I'm seriously considering getting another M9 while I can get a new one, even if the sensor will be corroded by gamma rays from outer space before I need to use it. I've long been hoping for a lower tech digital M, which it looks like won;t be coming. FF sensor, no motor, no LCD, a few dials to set ISO and exposure compensation if it needs to have AUTO shutter. Let the camera read my 6-bit lenses and be able to deal with a non-coded lens. Frameline selector please. CMOS, CCD I don't much care. The M9 sensor does most everything I need besides a low enough ISO. Hardly ever shoot over 800 or 1000- never do with film either. I like my ISO 20 Rollei Ortho and my ISO 40 PanF+ just fine. I'd been longing for an MP-D, but would happily settle for an M7-D. I'd buy two of them.
But, cameras are a product, and products rarely manage to stay the same any more. Leica is pretty unique in having kept so much the same for so long. Look at the F and the F5, and now the D4 or 5 or whatever they're up to now. The M still has an optical VF - something I don't see lasting terribly long now that the EVF is there. More clamoring for more info in the VF, look at a D4 - how that became 'normal' I can't imagine. Even the F4 was busy, tho not cluttered. I've not shot a real video camera in decades, I can only imagine how difficult it is to see through the info displayed in one of those now.
I'm not terribly concerned about being passed by the fast car. I have tools that do exactly what I need, more than I need in some cases. I can make prints as big as I want without much trouble. Assuming the digital bodies last I'll be using them as long as I can, till the DNG file format is overtaken by some faster better file and the computers can't read a DNG. I used to say I'd start coating glass plates if film went away, now I kinda doubt it. When push comes to shove I'll move to the M of the moment if I still need a digital RF.
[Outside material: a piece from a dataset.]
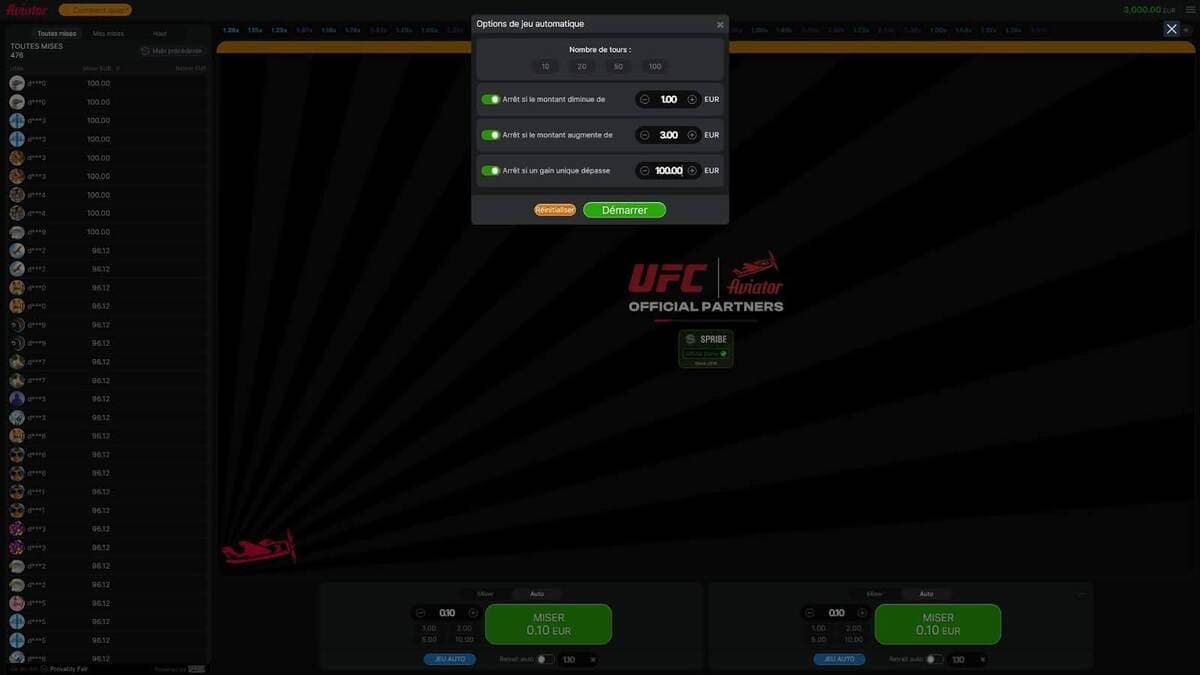Switch to the Mes mises tab
Image resolution: width=1200 pixels, height=675 pixels.
tap(106, 31)
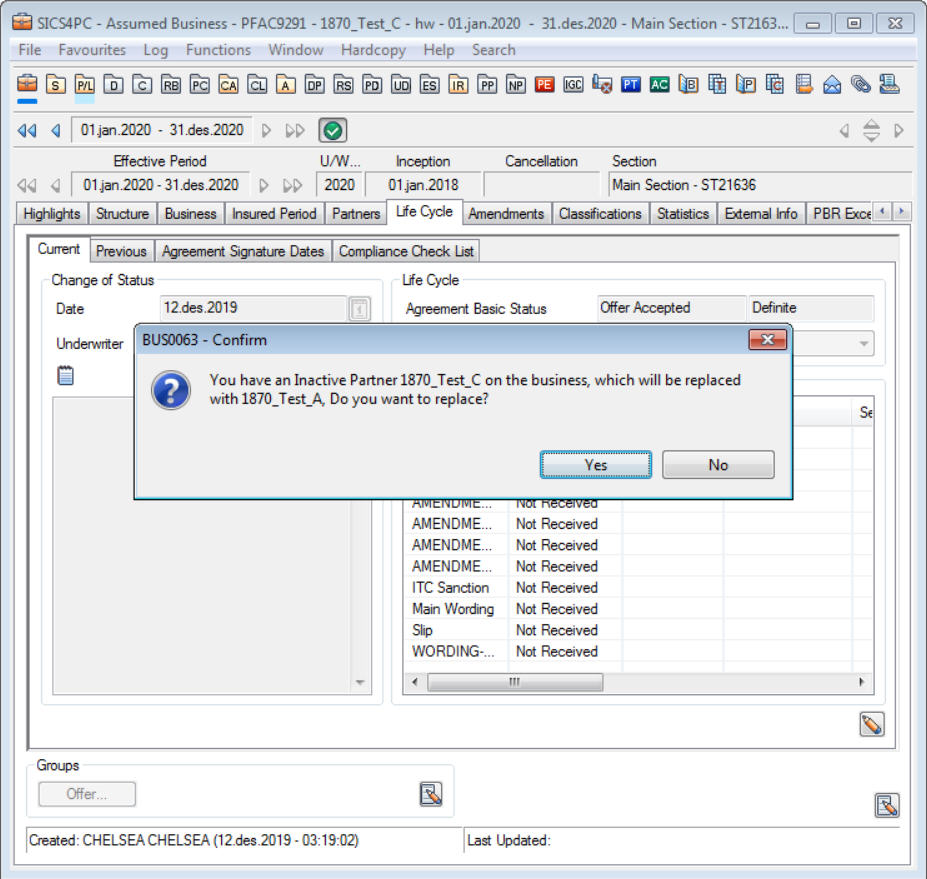
Task: Click the RB toolbar icon
Action: 171,85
I still shoot lots of film, heck I teach film, and am already far behind the curve of understanding how all these digital camera features are helpful. They change so fast keeping up is almost a full time job. Focus peaking? I've seen it, tried it out with a 35/2 v4 on a Ricoh something or other with the M mount. Seems kinda silly. ISO 264,000? really? No thanks. I'm old enough to remember when it was dark at night, and that meant you couldn't see things. That was part of life. But then we rode bikes without helmets and knee/elbow pads and cups, had cars without seat belts, ate food without genetics. And still thought we had it all.